## Task inputs
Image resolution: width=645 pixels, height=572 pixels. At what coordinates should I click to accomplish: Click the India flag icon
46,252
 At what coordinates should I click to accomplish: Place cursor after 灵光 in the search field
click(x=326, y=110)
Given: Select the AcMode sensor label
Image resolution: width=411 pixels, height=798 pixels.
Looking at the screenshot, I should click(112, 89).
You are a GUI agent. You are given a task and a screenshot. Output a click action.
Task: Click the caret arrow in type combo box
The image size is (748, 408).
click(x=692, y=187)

* * *

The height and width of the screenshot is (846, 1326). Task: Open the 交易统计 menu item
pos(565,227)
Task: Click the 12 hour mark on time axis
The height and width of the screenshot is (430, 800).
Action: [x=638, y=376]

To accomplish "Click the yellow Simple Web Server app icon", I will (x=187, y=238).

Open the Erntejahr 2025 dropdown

## Problem to work on
Out of the material above, output word for word the line with "Image resolution: width=411", the line with "Task: Click the caret arrow in type combo box", and all lines between them, with nothing else.

## Response to the task
Image resolution: width=411 pixels, height=798 pixels.
Looking at the screenshot, I should click(112, 89).
You are a GUI agent. You are given a task and a screenshot. Output a click action.
Task: Click the caret arrow in type combo box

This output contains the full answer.